The Marauders' regular season is just three quarters of the way completed and Hastings is already on the list. In Just six games, he has 25 TD passes, giving him the OUA and McMaster record. He's five shy of the CIS record of 30 set back in 1989 by Chris Flynn, the only three-time Hec Crighton winner.
With one more year of eligibility in 2016, Hastings, who is getting more comfortable by the game, has a chance to eclipse what he's done so far this season.
Yet, moving up the record book isn't what motivates Hastings, it's having his parents fly up to Hamilton. Even if he is in contention to break the CIS record in the last week of the season, his family isn't planning on being attendance.
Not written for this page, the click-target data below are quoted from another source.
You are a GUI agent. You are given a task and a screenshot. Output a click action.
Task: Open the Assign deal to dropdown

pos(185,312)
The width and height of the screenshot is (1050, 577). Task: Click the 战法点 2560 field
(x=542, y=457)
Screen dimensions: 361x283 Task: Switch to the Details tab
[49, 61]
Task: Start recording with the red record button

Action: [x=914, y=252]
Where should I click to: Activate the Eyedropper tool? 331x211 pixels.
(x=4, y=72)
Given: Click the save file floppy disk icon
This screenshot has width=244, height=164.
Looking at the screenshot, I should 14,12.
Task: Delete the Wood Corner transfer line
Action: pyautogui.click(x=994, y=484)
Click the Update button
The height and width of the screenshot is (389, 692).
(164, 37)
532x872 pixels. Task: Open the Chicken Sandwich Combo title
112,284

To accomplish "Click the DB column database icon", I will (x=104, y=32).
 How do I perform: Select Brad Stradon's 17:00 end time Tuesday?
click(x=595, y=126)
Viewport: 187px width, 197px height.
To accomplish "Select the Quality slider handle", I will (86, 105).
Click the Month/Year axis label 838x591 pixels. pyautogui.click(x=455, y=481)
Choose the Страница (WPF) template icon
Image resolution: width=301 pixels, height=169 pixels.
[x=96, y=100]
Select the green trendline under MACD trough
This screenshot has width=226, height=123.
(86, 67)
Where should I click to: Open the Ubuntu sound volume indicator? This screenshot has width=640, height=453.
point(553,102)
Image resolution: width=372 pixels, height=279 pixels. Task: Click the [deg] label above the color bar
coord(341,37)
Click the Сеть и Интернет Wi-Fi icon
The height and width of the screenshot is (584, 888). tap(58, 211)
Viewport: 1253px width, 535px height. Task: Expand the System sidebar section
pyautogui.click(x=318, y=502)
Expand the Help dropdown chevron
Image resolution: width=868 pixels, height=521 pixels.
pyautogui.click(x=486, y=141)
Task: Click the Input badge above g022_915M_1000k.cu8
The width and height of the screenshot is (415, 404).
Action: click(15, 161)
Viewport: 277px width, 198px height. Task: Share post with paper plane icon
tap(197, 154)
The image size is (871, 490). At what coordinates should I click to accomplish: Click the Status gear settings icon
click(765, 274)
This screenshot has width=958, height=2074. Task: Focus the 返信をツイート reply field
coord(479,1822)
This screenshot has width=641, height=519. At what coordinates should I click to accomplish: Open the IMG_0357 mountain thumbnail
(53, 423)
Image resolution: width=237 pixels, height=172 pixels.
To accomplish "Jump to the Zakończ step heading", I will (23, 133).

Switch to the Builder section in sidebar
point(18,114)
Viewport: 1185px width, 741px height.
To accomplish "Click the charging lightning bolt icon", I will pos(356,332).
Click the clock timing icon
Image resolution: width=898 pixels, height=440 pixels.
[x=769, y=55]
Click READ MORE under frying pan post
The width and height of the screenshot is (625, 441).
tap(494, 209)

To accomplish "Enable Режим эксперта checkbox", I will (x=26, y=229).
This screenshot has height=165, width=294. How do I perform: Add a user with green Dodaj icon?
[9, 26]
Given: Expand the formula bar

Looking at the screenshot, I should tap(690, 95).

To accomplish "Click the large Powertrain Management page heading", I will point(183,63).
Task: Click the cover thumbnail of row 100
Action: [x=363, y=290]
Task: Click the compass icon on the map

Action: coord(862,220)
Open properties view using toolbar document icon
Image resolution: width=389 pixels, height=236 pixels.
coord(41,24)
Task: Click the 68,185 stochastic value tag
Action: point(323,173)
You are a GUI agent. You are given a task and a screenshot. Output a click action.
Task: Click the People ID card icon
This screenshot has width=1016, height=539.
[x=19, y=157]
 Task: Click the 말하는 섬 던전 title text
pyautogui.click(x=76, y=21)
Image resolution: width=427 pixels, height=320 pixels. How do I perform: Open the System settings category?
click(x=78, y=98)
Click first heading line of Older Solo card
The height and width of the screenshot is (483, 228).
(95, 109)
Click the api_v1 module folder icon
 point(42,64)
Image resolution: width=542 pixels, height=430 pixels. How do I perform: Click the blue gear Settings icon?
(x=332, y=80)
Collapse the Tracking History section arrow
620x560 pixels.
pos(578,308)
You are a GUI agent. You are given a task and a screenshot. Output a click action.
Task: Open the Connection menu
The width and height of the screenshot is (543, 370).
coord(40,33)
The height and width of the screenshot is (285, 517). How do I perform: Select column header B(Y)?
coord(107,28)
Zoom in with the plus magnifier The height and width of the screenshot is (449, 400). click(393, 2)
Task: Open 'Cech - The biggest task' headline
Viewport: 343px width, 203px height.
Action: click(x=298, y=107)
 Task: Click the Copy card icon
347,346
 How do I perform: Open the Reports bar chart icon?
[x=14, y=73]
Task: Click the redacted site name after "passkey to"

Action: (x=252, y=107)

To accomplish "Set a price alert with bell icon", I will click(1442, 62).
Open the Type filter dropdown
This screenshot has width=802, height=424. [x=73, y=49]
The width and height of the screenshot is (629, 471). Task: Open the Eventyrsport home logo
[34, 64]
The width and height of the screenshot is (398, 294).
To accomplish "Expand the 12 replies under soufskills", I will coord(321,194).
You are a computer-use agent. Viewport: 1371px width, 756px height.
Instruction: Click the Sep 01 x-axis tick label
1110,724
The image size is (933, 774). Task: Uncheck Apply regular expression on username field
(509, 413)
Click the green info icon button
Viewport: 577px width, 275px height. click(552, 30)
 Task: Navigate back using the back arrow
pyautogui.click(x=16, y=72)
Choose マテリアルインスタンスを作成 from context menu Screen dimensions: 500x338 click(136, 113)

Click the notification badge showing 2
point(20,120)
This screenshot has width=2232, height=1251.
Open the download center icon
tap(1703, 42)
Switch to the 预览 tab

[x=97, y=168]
Already having visited Hamilton for Homecoming, his family's return trip won't be until a potential Yates Cup appearance.
"It's been tough to be away from home. I still have unbelievable support. Rock solid parents and grandparents. It's a blessing," Asher admits.
The rekindling of his family bond, one forged around his sporting exploits, is what has dominated Hastings' nostalgic thinking down the stretch, not making future history.
"My parents are a big part of the success I'm having. I've never missed a football practice. I've never been late for a practice. Lots of people can't say that. As a child they always put me and my siblings first. Willing to put out money for our sports activities when they didn't have much themselves, was selfless. At the time I didn't think about it much but it means a lot now because it's opened a lot of doors for me. I call them every Saturday," he recalls.
Asher, who was given the biblical name by his parents because it means "blessed" or "happy" in Hebrew, feels just that in his new home away from home. Comfortable in his new offence, comfortable with his new coaches and new city, and comfortable knowing if he continues to play the way he's playing he'll see his family sooner rather than later.